Hoch Orchard
Hoch Orchard sits on a ridge above the Mississippi. It is a farm of about 30 acres located outside of La Crescent, MN, and those 30 acres are divided into 13 zones by windbreaks of poplar and spruce. As you walk along the ridge, you’ll come around a corner of a line of poplars, and the hills and bluffs of the river valley open out before you. The farm has a half acre of pollinator plants. The road from the farmhouse to the orchard runs through the middle of the pollinator garden. “Every day when we go out to the orchard we see something beautiful,” Jackie Hoch says. It’s part of the almost whimsical appearance of this farm, set on a ridge above the river that masks a rather rigorous approach to the business of organic farming.

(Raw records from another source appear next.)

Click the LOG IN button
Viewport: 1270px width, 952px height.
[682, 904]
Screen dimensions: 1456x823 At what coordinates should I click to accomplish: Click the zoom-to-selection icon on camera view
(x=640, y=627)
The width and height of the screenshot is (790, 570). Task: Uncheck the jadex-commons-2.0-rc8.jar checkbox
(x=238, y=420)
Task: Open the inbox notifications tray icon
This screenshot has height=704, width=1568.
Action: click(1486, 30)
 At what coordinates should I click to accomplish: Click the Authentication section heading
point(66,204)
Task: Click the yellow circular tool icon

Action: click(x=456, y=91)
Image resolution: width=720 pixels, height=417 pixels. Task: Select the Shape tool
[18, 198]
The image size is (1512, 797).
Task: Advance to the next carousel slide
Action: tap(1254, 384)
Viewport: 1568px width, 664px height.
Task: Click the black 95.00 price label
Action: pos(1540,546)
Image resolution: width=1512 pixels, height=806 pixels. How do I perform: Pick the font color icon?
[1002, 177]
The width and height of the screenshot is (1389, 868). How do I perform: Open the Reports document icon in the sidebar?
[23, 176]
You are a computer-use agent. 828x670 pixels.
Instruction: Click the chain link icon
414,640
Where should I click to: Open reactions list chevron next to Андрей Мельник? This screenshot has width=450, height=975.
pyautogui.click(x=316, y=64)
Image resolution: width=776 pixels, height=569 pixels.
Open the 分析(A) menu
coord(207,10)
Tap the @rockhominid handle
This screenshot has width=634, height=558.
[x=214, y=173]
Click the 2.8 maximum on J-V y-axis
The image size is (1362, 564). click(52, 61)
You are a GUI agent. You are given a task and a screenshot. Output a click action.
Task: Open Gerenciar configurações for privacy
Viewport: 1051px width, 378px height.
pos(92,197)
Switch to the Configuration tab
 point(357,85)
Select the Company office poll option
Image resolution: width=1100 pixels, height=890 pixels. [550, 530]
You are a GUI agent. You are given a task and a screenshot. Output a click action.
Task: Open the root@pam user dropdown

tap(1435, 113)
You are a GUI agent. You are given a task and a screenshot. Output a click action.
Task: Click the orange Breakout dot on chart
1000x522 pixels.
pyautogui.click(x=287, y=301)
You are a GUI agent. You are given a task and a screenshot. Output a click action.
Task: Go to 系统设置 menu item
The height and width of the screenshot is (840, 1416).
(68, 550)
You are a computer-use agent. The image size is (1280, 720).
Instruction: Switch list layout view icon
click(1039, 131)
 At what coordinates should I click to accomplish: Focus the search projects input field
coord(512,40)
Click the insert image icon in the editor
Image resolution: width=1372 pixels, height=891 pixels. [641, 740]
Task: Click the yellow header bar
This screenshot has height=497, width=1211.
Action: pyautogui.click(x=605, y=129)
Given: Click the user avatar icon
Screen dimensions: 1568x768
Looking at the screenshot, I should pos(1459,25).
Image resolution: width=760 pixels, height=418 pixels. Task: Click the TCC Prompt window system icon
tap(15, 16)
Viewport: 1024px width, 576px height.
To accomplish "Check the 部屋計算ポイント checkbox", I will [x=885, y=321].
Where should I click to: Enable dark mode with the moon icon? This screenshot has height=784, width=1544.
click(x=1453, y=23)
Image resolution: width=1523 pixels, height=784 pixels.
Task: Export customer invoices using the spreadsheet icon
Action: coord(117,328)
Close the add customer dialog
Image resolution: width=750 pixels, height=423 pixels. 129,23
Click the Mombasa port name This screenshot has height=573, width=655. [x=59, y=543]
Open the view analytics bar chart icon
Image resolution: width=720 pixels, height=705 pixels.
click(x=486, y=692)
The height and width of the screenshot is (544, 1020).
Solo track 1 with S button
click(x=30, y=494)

Jackie, along with her husband, Harry Hoch, own the orchard. The farm has been in the family for a couple of generations. It’s been an organic operation since 2010. Besides apples, the Hochs grow grapes, plums, apricots, berries, and vegetables for their CSA. Hoch Orchard supplies People’s Food Co-op with apples and cider.
The pollinator garden is what Jackie calls a “concept”—an experiment to see how it functions on the farm. The place is full of concepts. Those beehives full of pollinators are farmworkers. There are the 25 piglets (plus seven new little ones) that have the job of working up the soil for cultivation and clearing all the windfall apples after the harvests. There’s a ring pasture that surrounds the entire farm. The animals use that greenway—like a beltway around a city—to get access to the whole farm without having to cross the center of the place on their work commute.
Everybody works on this farm. Hoch Orchard has gotten a bit of media attention for including animals in its farm. But Jackie is quick to laugh it off. “They’re called ‘orchard pigs’ in England—there’s no system in nature that doesn’t include animals.”
When a farm is looked at as an integrated system, not just as a field of production, the farmer is faced with a different set of criteria than those covered in USDA manuals or FFA classes. “When Harry was in school for integrated pest management, they didn’t have any information on using animals on the farms,” Jackie says, but she points out that running the pigs under the apple trees breaks up the larval cycle of apple pests before the insects can infest the trees.
The integrated system also poses unusual questions when the farmer sits down to figure taxes. “If we have the pigs clean up under the apple trees, that’s cultivation—we don’t have to run a tractor. How do you expense that?” Jackie asks, though she adds with a laugh that for thousands of years farmers have partnered with animals in agriculture and it’s only in modern times that humans have gone it alone. “There are reasons for why people farmed in certain ways,” Jackie says. “We try to balance our research with historical practice.”
She sums up the philosophy of the orchard saying, “The farm is an organism. If you go to a doctor who only looks at the heart, he might tell you you’re fine, but if the rest of the body isn’t healthy, then the heart isn’t either. It’s a whole farm system that’s biodynamically kept in balance. If the health of the farm is good, then the product of the farm will be better, but it has to make money. It has to be economically sustainable.”
She pauses beside a tree and we sample a just-ripe apple. In the next set of trees Jackie points out a row of brown-leafed trees without fruit. “Those are disease-resistant trees, and they’re not doing so well. They’re resistant to apple scab, but we’re seeing more cedar apple rust now. That used to be a disease found in Illinois and Missouri, but with climate change we’re seeing it here now in Wisconsin.”
“I like the harvest. I like training trees—the orchard work,” Jackie says. “It all fits together. The thing I like the most is the diversity of the farm—but that’s also one of the frustrations.”